Notamment Louis le roi humain du pays d’Absolia, il promit l’essentiel du butin au chef si ce dernier acceptait de conquérir tous les royaumes elfiques. Cette proposition ne tomba pas dans l’oreille d’un sourd. Aussi le chef était déterminé à laminer l’armée de Lancelot, à lui infliger une défaite colossale.

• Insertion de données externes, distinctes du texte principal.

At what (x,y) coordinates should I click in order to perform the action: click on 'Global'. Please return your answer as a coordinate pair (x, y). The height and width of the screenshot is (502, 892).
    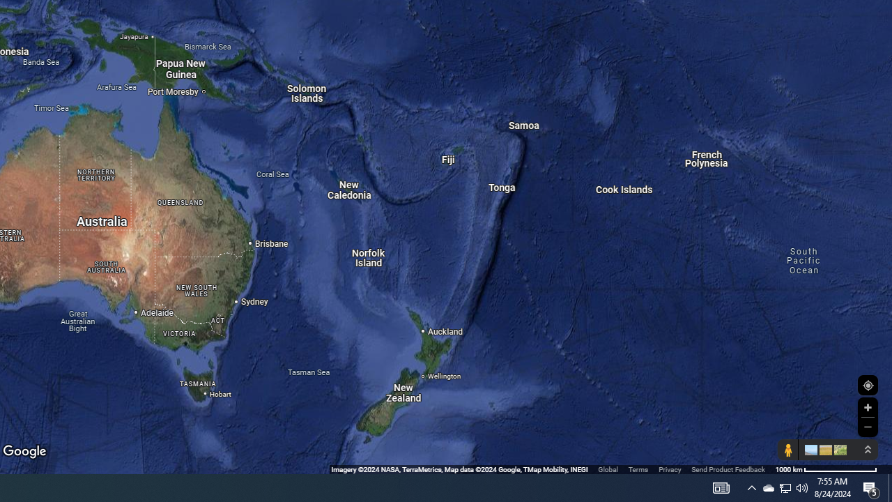
    Looking at the image, I should click on (608, 469).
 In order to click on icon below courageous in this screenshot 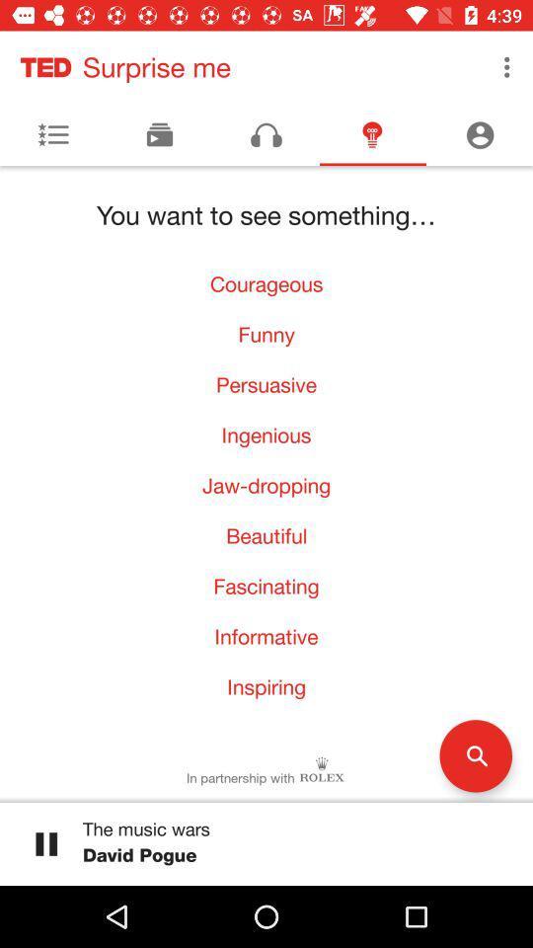, I will do `click(267, 334)`.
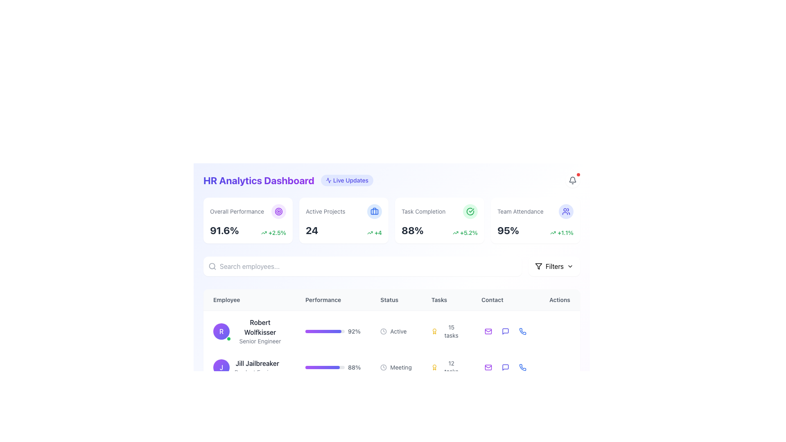 The image size is (786, 442). Describe the element at coordinates (451, 367) in the screenshot. I see `text displayed in the text label containing the number '12' above the word 'tasks', located in the second row under the 'Tasks' column of a table` at that location.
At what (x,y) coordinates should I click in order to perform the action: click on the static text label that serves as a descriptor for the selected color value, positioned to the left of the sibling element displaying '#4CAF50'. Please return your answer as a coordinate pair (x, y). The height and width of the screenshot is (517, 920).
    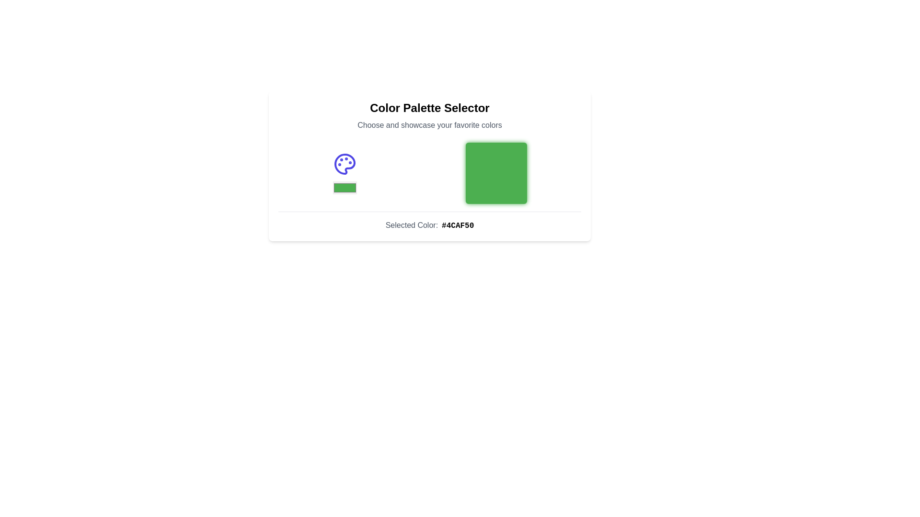
    Looking at the image, I should click on (411, 225).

Il comptait d’ailleurs avec son groupe de mercenaires ne pas s’arrêter avant que chaque ville et village dirigés par des elfes aient fait allégeance à Louis. Il estimait que d’ici un an au plus tard il pourra dormir avec de gigantesques tas de mithril à côté de lui. Il s’agissait d’un métal très convoité nettement plus précieux et cher que l’or. Il servait à faire des armures d’une solidité remarquable, et était un matériau très prisé pour les couronnes des monarques elfes.

Les gens présents dans la tente des tactiques militaires avaient du mal à se maîtriser, il s’agissait d’officiers gradés, ou des meilleurs guerriers de l’armée. Ils participèrent à nombre de batailles, mais peu conservaient de l’espoir même de façon réduite. Lancelot bénéficiait de quantité de rapports écrits sur ses ennemis, mais cela ne suffisait pas à lui remonter le moral, surtout qu’il soupçonnait ses adversaires d’avoir laissé les éclaireurs les espionner. La tente regorgeait de cartes de la région et d’autres documents. Un certain désordre régnait parmi les livres et les parchemins présents un peu partout, sur des tables et par terre. Ce qui était un très mauvais présage, d’habitude Lancelot s’avérait plutôt méticuleux dans l’organisation et le rangement. Surtout à la veille d’une bataille qui promettait d’être difficile.